Esther M. Zimmer Lederberg
Gender Discrimination: Daisy Roulland Dussoix

Swiss microbial geneticist, Werner Arber shared the 1978 Nobel Prize in Physiology or Medicine with Hamilton Smith and Daniel Nathans for their discovery of restriction endonucleases. Arber was interested in electron microscopy, in which he studied transduction in E. coli bacteriophage lambda. Encountering limitations with electron microscopy as a tool, he began using microbial genetics as a methodology for his studies. Arber found that the virus would not efficiently propagate. Recalling research done seven years earlier by Joe Bertani and Jean Weigle on "host-controlled restriction-modification", he realized there must be a host-controlled modification of the invading DNA, and sought to identify the mechanism. Based on Grete Kallengerger's work that demonstrated degradation of both irradiated and non-irradiated phage lambda following injection in a host, Arber and his graduate student, Daisy Dussoix further investigated the fate of DNA, and found that restriction and modification (later determined to be postreplicative nuclotide methylation) directly affected DNA, but did not cause mutations.

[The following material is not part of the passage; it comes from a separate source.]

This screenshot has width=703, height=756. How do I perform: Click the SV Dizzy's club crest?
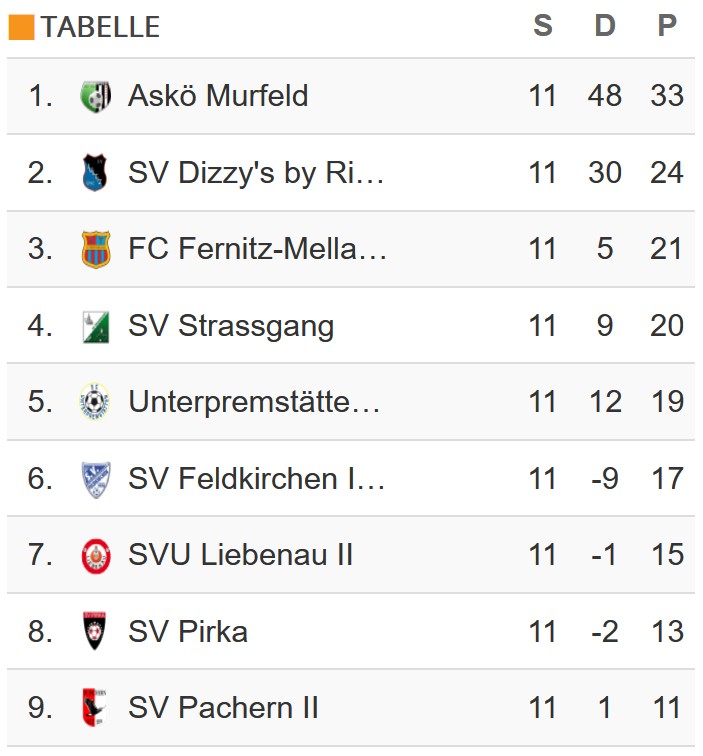tap(95, 173)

Arber and Daisy Dussoix also found that theses were properties of the bacterial strains, and that both viral and cellular DNA were degraded. Together, Arber and Dussoix reported their findings to scientific community in 1961 at the First International Biophysics Congress in Stockholm. Aber also presented the research to the Science Faculty of University of Geneva in 1962, earning the Plantamour-Prevost prize. Based on his work and the work of others, he hypothesized that an enzyme in the host bacterium cut DNA into smaller pieces at specific sites, and methylase modified the host DNA to protect it from the digestive enzyme. These theories were later confirmed by Urs Kuhnlein, who found that mutation of specific sites rendered the phage resistant to cleavage; Hamilton smith, who identified Type II endonuclease HindII; and Daniel Nathans, who used HindII to break the SV40 virus into 11 fragments, allowing him to determine its method of replication. Since the discovery of restriction endonucleases, researchers have used them as tools to study the functions of genes of all types of organisms.

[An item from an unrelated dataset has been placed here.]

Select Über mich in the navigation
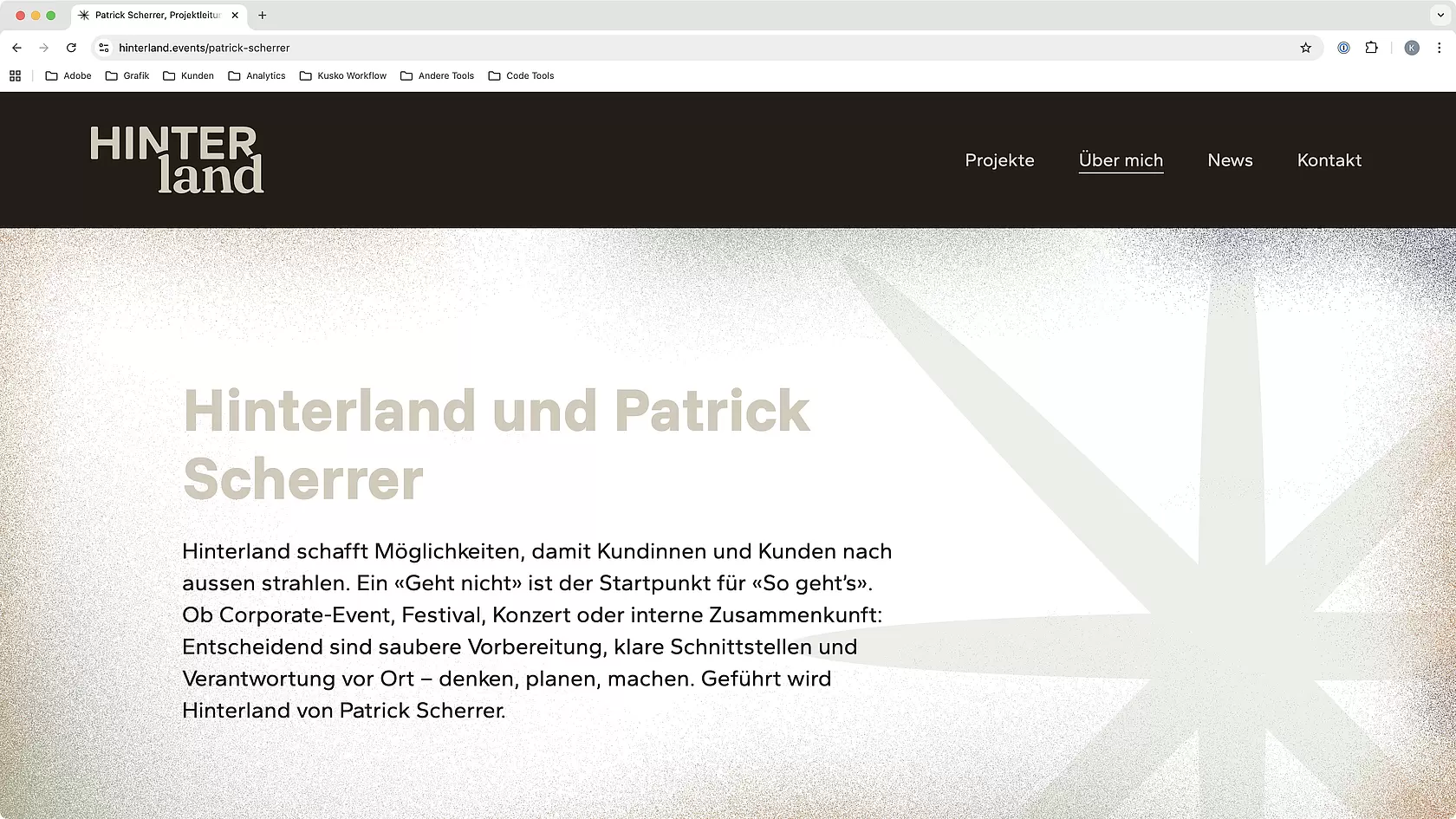Image resolution: width=1456 pixels, height=819 pixels. 1121,160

1953 was a historical year for biology, as it marked the birth of the DNA helix, but also a report by Bertani and Weigle on ‘a barrier to infection’ of bacteriophage λ in its natural host, Escherichia coli K12, that could be lifted by ‘host-controlled variation’ of the virus. This paper lay dormant till Nobel laureate Arber and PhD student Dussoix showed that the λ DNA was rejected and degraded upon infection of different bacterial hosts.

Arber,W. and Dussoix,D. (1962) Host specificity of DNA produced by Escherichia coli. I. Host controlled modification of bacteriophage lambda. J. Mol. Biol., 5, 18-36.

Dussoix,D. and Arber,W. (1962) Host specificity of DNA produced by Escherichia coli. II. Control over acceptance of DNA from infecting phage lambda. J. Mol. Biol., 5, 37-49.